Liberty Bowl champion

Liberty Bowl, W 7–3 vs. Maryland
- Conference: Southeastern Conference

Ranking
- Coaches: No. 15
- AP: No. 20
- Record: 7–3–2 (2–3–1 SEC)
- Head coach: Bill Battle (5th season);
- Offensive coordinator: Ray Trail
- Defensive coordinator: Larry Jones
- Captains: Condredge Holloway; Jim Watts;
- Home stadium: Neyland Stadium

= 1974 Tennessee Volunteers football team =

American college football season

The 1974 Tennessee Volunteers football team (variously "Tennessee", "UT" or the "Vols") represented the University of Tennessee in the 1974 NCAA Division I football season.

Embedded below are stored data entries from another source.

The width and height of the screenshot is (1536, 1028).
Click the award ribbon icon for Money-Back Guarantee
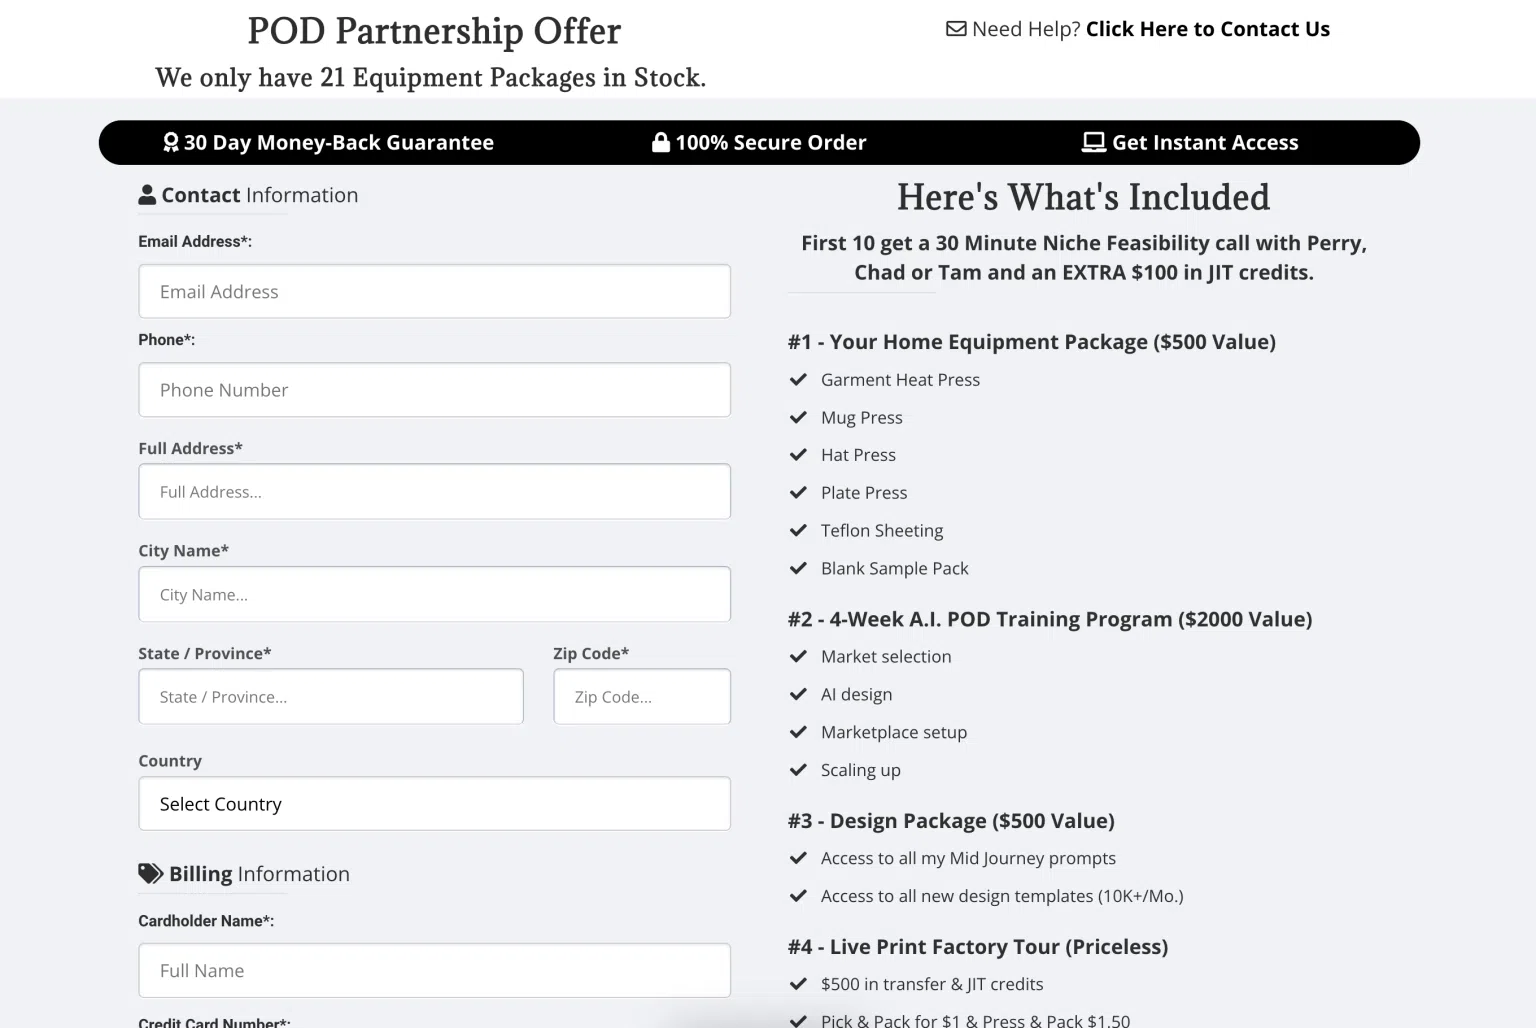[x=171, y=142]
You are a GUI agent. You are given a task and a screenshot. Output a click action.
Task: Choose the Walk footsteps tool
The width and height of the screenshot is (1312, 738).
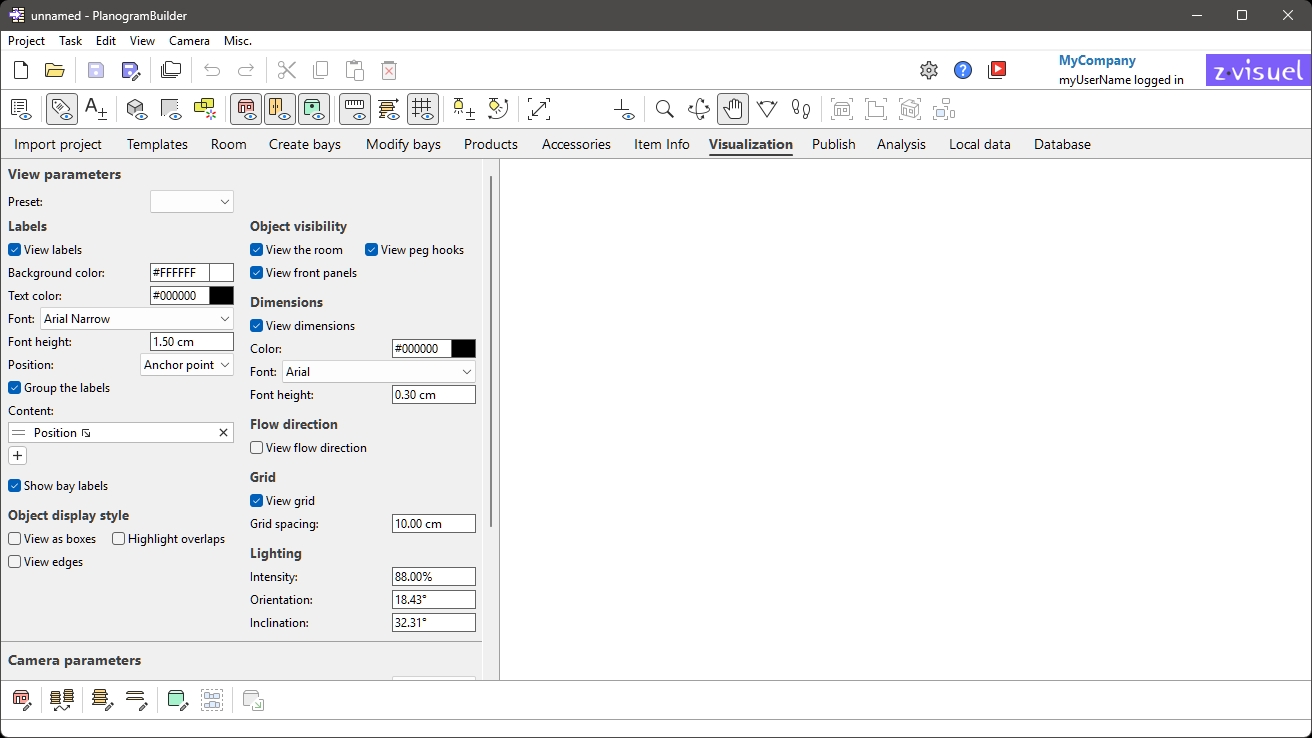(x=801, y=109)
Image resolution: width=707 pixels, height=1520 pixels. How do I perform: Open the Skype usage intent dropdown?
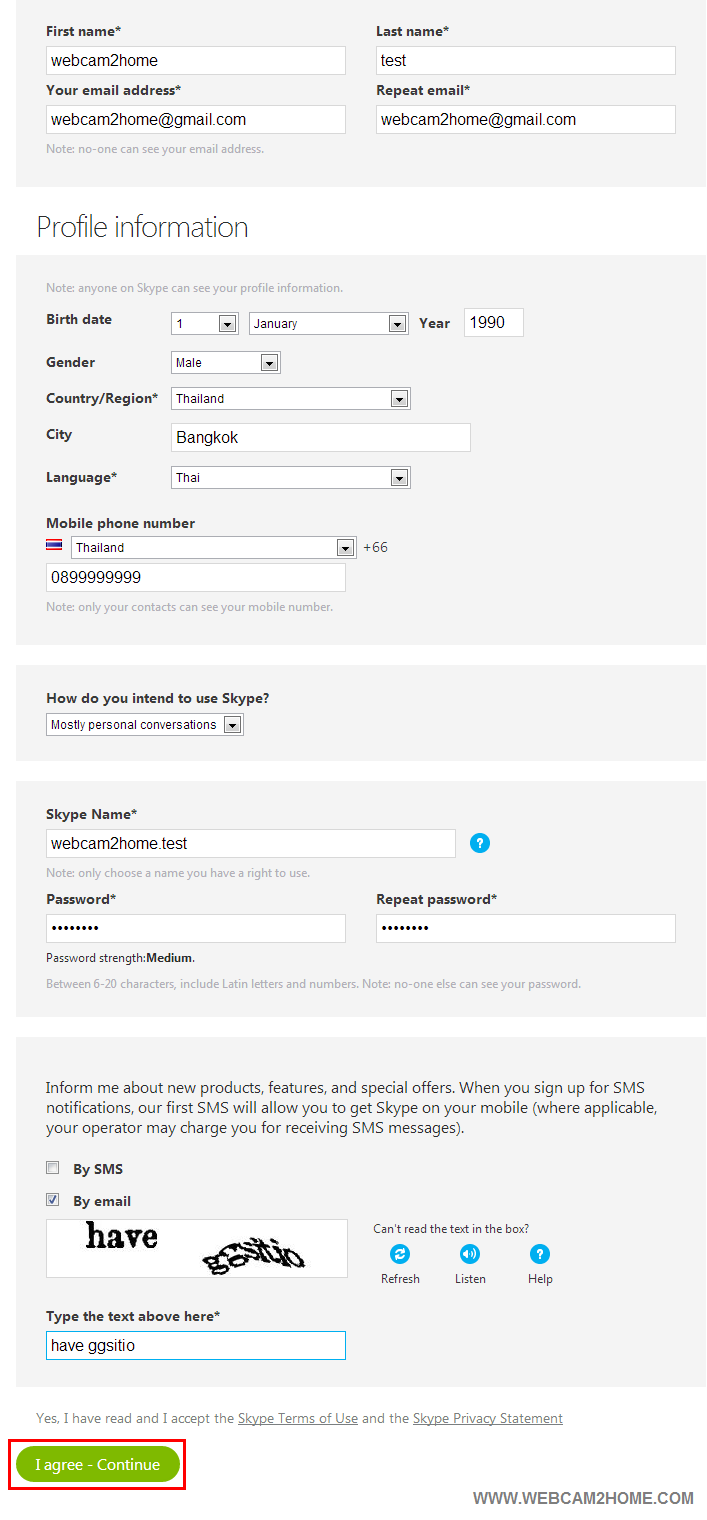(x=145, y=725)
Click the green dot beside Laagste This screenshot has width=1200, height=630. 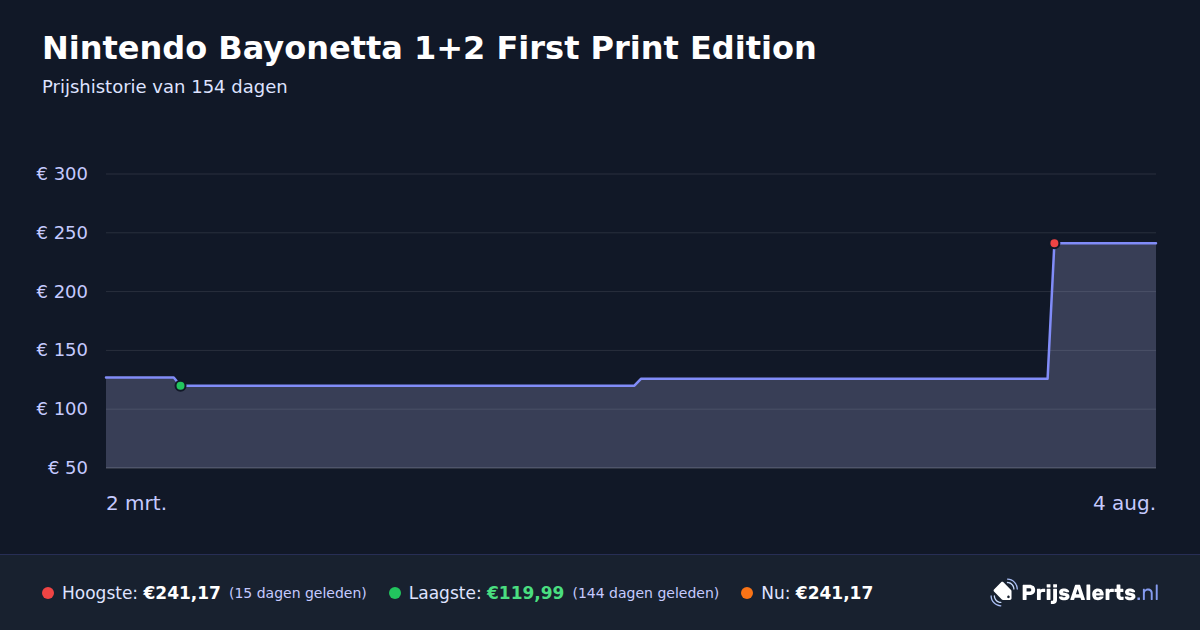coord(395,593)
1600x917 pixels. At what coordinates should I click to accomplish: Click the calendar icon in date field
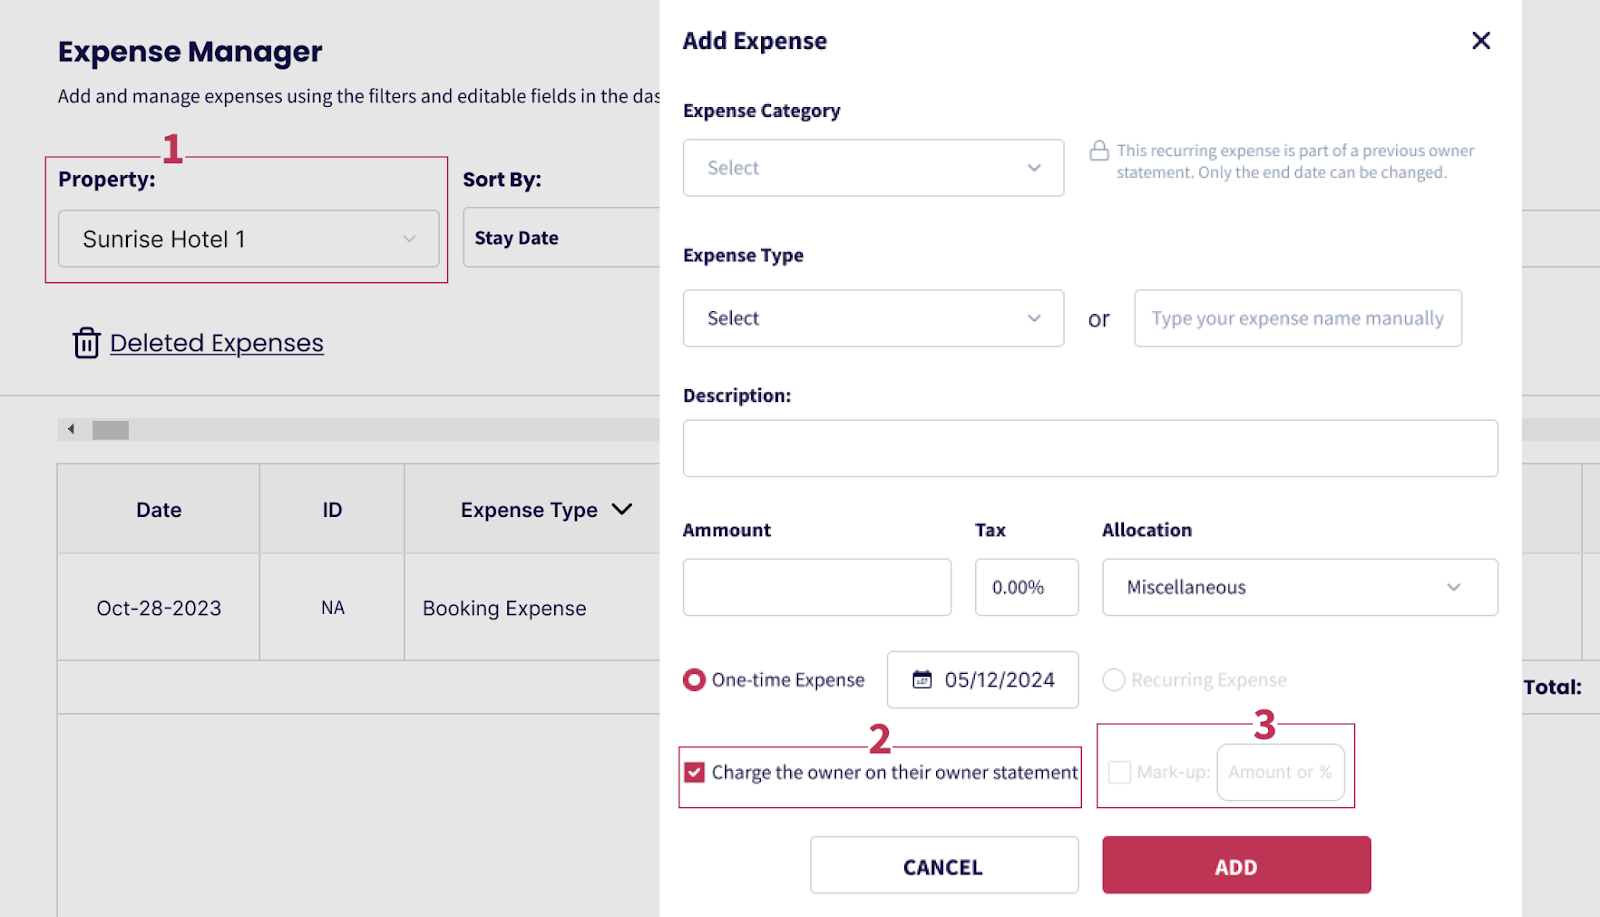point(922,680)
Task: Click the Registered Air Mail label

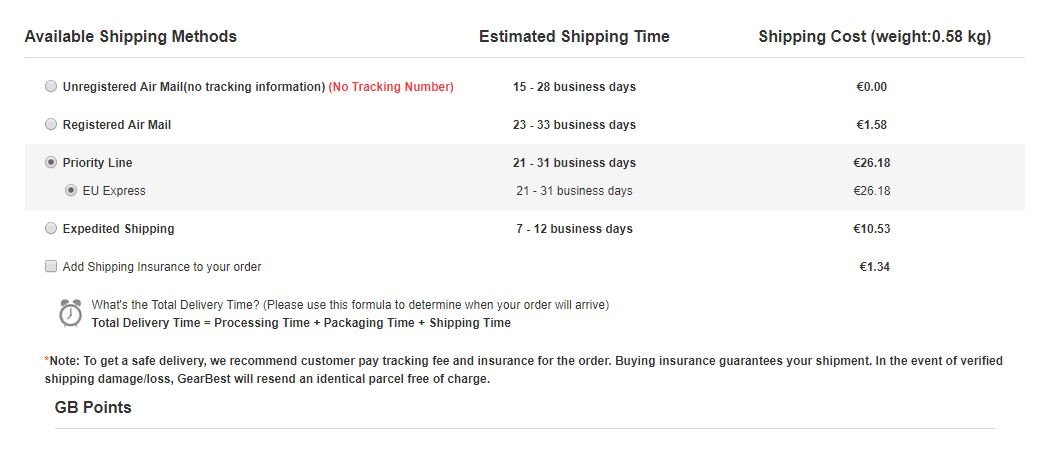Action: [117, 125]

Playing as a member of the Southeastern Conference (SEC), the team was led by head coach Bill Battle, in his fifth year, and played their home games at Neyland Stadium in Knoxville, Tennessee. They finished the season with a record of seven wins, three losses and two ties (7–3–2 overall, 2–3–1 in the SEC). At season's end, Tennessee won the Liberty Bowl over Maryland. For the season, the Volunteers offense scored 211 points while the defense allowed 181 points.

==Schedule==

| Date | Opponent | Rank | Site | TV | Result | Attendance | Source |
| September 7 | No. 12 UCLA* | No. 16 | Neyland Stadium; Knoxville, TN; | ABC | T 17–17 | 57,560 |  |
| September 21 | Kansas* | No. 17 | Neyland Stadium; Knoxville, TN; |  | W 17–3 | 71,610–72,178 |  |
| September 28 | at Auburn | No. 14 | Jordan–Hare Stadium; Auburn, AL; |  | L 0–21 | 64,293 |  |
| October 5 | Tulsa* |  | Neyland Stadium; Knoxville, TN; |  | W 17–10 | 67,256 |  |
| October 12 | at LSU |  | Tiger Stadium; Baton Rouge, LA; |  | L 10–20 | 67,907 |  |
| October 19 | No. 4 Alabama |  | Neyland Stadium; Knoxville, TN (Third Saturday in October); |  | L 6–28 | 74,286 |  |
| October 26 | Clemson* |  | Neyland Stadium; Knoxville, TN; |  | W 29–28 | 66,334 |  |
| November 9 | Memphis State* |  | Neyland Stadium; Knoxville, TN; |  | W 34–6 | 68,738 |  |
| November 16 | Ole Miss |  | Memphis Memorial Stadium; Memphis, TN (rivalry); |  | W 29–17 | 50,515 |  |
| November 23 | Kentucky |  | Neyland Stadium; Knoxville, TN (Battle for the Barrel); |  | W 24–7 | 72,828 |  |
| November 30 | at Vanderbilt |  | Dudley Field; Nashville, TN; |  | T 21–21 | 35,300 |  |
| December 16 | vs. Maryland* |  | Memphis Memorial Stadium; Memphis, TN (Liberty Bowl); | ABC | W 7–3 | 51,284 |  |
*Non-conference game; Homecoming; Rankings from AP Poll released prior to the game;

==Team players drafted into the NFL==
Despite being drafted by the National Football League, Condredge Holloway opted to play in the Canadian Football League. Holloway signed a contract with the Ottawa Rough Riders.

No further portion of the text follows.